Please convert the material below, starting at the line that contains "Click waist value 52 for S/8" and ending at the last line, into a JSON list of strings with one string per line. Leave out blank lines and pictures.

--- start DATASET RECORDS ---

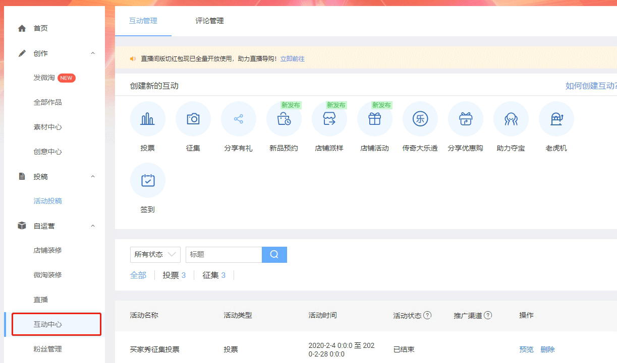Screen dimensions: 617x363
Task: Select the 征集 camera icon
Action: [193, 119]
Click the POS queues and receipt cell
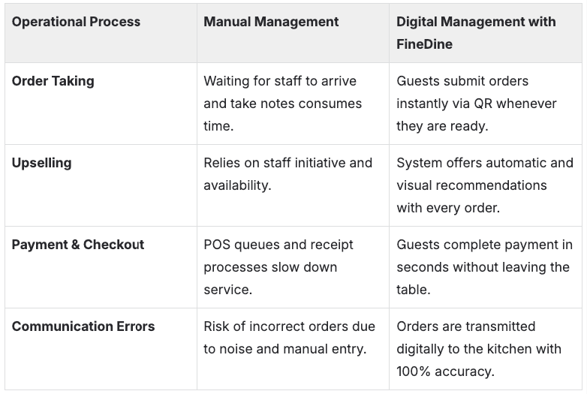Viewport: 587px width, 394px height. point(278,267)
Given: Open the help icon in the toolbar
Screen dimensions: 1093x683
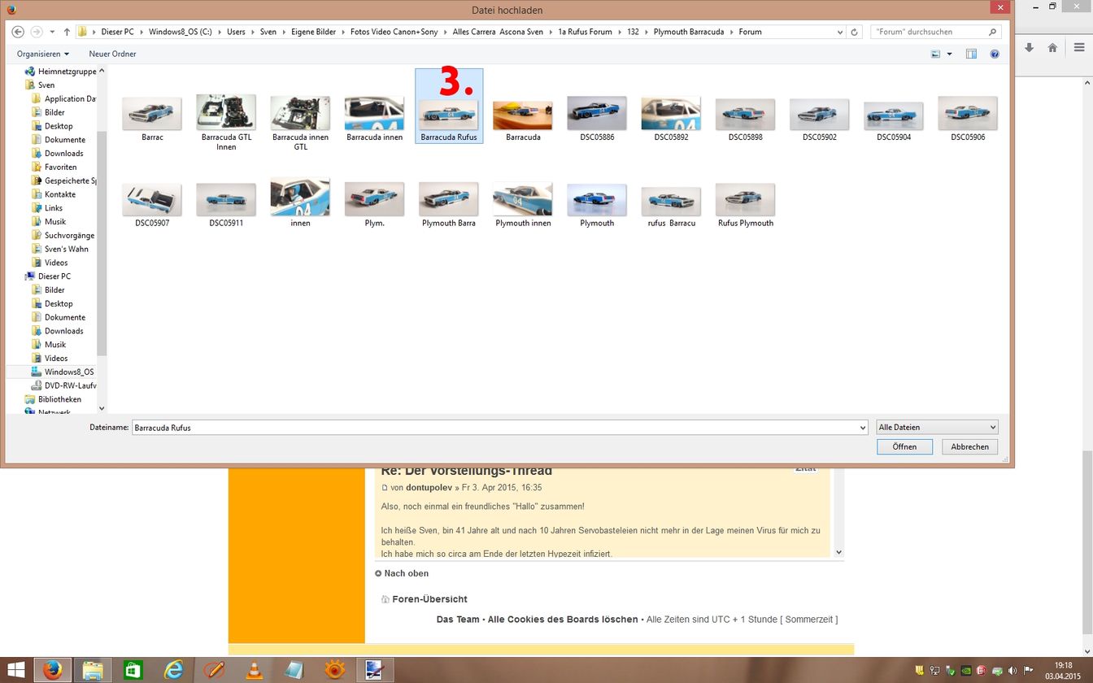Looking at the screenshot, I should pos(994,54).
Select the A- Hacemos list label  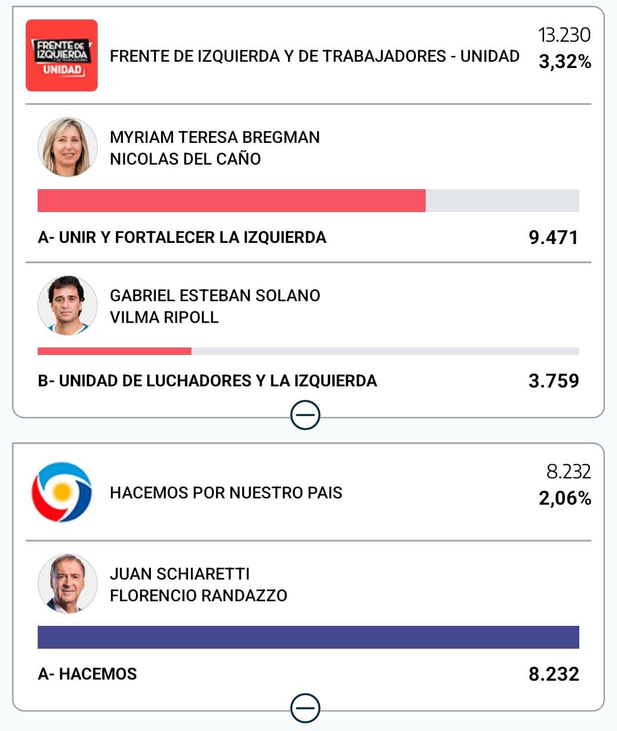(87, 674)
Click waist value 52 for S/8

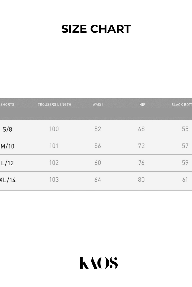(x=98, y=129)
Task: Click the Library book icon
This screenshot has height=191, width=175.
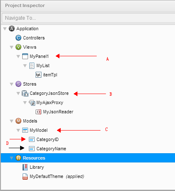Action: click(x=25, y=167)
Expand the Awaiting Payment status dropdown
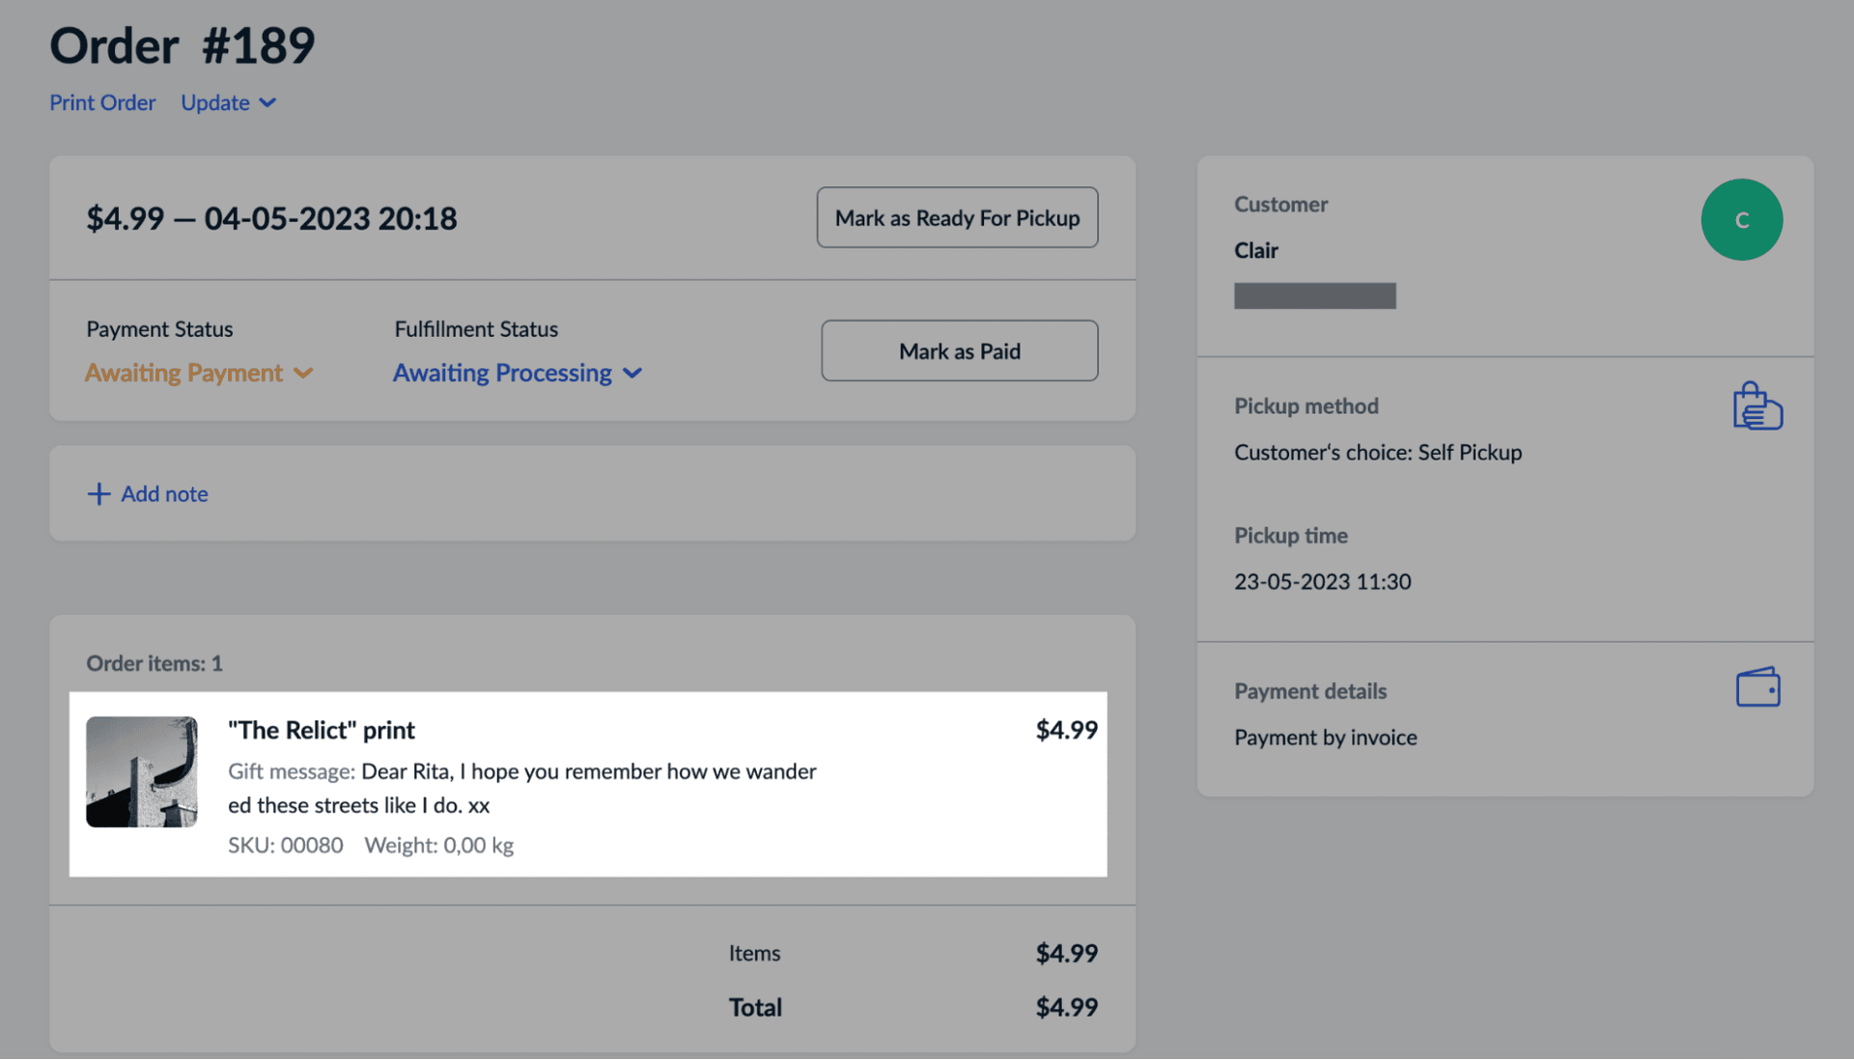 click(x=199, y=373)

--- end DATASET RECORDS ---

- _ANSWER TO THIS TASK_
[
  "Click waist value 52 for S/8",
  "(x=98, y=129)",
  "Task: Click the Library book icon",
  "This screenshot has height=191, width=175.",
  "Action: click(x=25, y=167)",
  "Expand the Awaiting Payment status dropdown",
  " click(x=199, y=373)"
]